Given exercise: Rewrite the records between the lines holding "Open the Home menu item" and "Looking at the", inclusive, as a two-column CSV with the headers input and output, one row per record. Put each value in a single quoted field, with line breaks replaced by spaces.

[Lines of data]
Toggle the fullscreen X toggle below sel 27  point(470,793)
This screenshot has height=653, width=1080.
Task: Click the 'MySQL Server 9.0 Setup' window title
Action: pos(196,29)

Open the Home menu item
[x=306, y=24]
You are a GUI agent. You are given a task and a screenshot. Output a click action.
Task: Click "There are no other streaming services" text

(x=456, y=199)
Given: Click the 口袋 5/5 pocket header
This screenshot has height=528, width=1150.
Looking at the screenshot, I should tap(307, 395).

--

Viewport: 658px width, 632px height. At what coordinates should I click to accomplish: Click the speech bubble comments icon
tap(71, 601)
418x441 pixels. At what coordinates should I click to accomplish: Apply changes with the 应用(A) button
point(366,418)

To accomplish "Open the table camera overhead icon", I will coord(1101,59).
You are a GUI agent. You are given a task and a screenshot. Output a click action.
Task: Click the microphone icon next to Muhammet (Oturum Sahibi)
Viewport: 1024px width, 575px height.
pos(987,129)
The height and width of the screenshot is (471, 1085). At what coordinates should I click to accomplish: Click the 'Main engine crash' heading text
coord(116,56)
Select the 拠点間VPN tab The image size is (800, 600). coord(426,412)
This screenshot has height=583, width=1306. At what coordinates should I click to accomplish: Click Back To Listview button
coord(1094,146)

Solution:
input,output
"Open the Home menu item","[x=306, y=24]"
"You are a GUI agent. You are given a task and a screenshot. Output a click action. Task: Click ""There are no other streaming services"" text","(x=456, y=199)"
"Given: Click the 口袋 5/5 pocket header This screenshot has height=528, width=1150.","Looking at the screenshot, I should tap(307, 395)."